The message was a powerful one: This taxi isn’t just for people. It’s for all the peoples — the people of the USA and the people of Kyrgyzstan and any people who might consider themselves denizens of the International Space Station.

I kid. I kid the Peoples’ Taxi — and I do so not because they made an unforgivable error but because I’m perennially frustrated by just how hard possessives can be. They should be easy. The rules are simple enough. But in the real world, possessives are a minefield of opportunities to mess up.

That’s true even for people who work with words all day long. Take this sentence I saw recently in a BuzzFeed article: “But most family’s don’t include a member of Congress.”

That one’s pretty bad.

Here’s another I spotted around the same time: “Both mine and my wife’s family are based here in South Florida.”

That’s not bad at all, really. But it’s not quite right, either.

Let’s look at each of these in turn, starting with the Peoples’ Taxi.

“People” is confusing because it’s plural in meaning even though it’s singular in form. That adds a layer of complication on top of the rules for forming plural possessives.

Those rules are as follows: Add an S to make most words plural: dogs. Add an apostrophe after the plural S to make the word plural possessive: the dogs’ tails.

But “people” isn’t most words. It’s plural even though it doesn’t end with an S. To get it right you need to know not just the basic rules but also that this is an exception to those rules.

For a plural that doesn’t end in S, add both an apostrophe and an S. The People’s Taxi is a taxi of the people. I suppose you could talk about a taxi of peoples, as in all the different peoples of the world, but I’m not sure how dispatch would handle that.

BuzzFeed’s mistake is a little more egregious, but I’m sure it was just a typo. They wanted to refer to plural families, not singular possessive family’s, as in, “The Smith family’s house is down the street.” We all make mistakes.

As for “Both mine and my wife’s family are based in South Florida,” this was a direct quotation from someone speaking aloud. People speak in the way that seems most natural to them, which usually gets you a good choice if not a perfectly correct one.

But for the record, there are two problems here. One is “mine.” You would never say “I visited mine family.” Adding “and my wife—’s” doesn’t change that rule. But in everyday speech, it might as well. “My and my wife’s” sounds wrong even though it’s right.

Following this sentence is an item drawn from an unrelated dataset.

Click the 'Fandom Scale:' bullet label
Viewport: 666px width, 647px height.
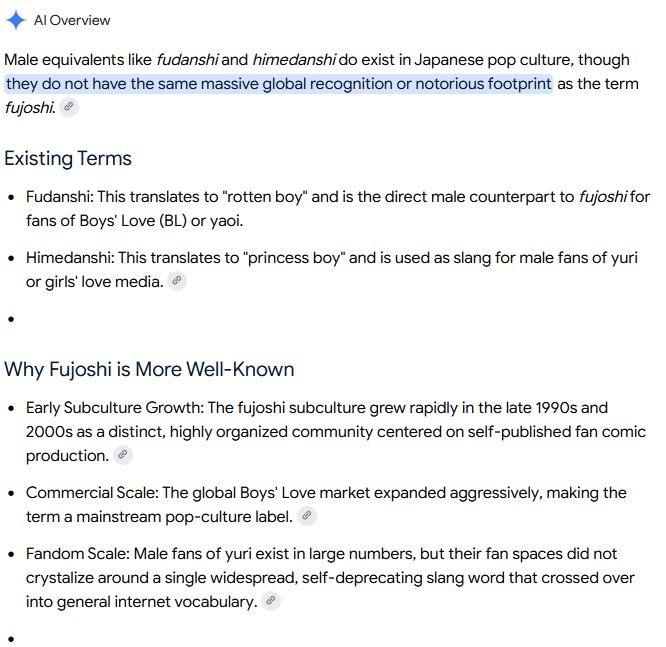click(78, 554)
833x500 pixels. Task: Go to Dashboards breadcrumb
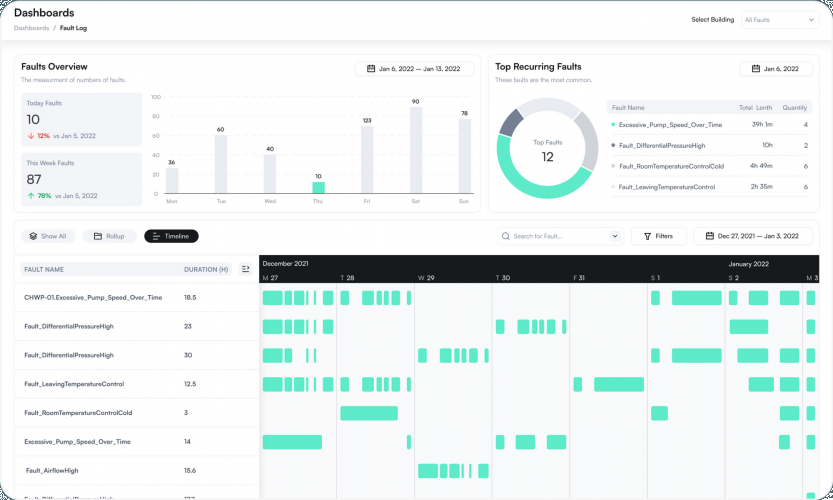31,28
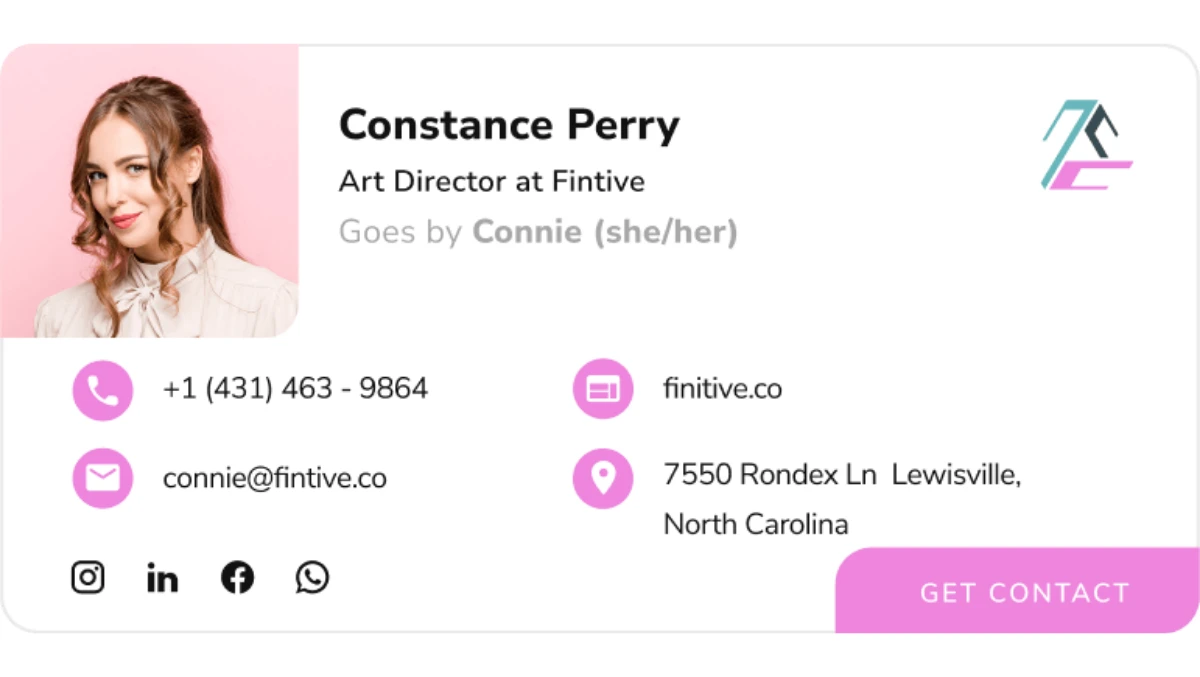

This happens a lot with compounds like “with Joe’s and my” and “your and his.” That extra person throws us off. So always try dropping the second person — the “and my wife’s” -- to see how your sentence works. If you end up with “mine family,” you know you need to change something.

The other problem, of course, is that the speaker probably meant to refer to his wife’s family as separate from his own. That’s two families. The best way to recast this sentence, then, would be “Both my and my wife’s families are based here in South Florida.”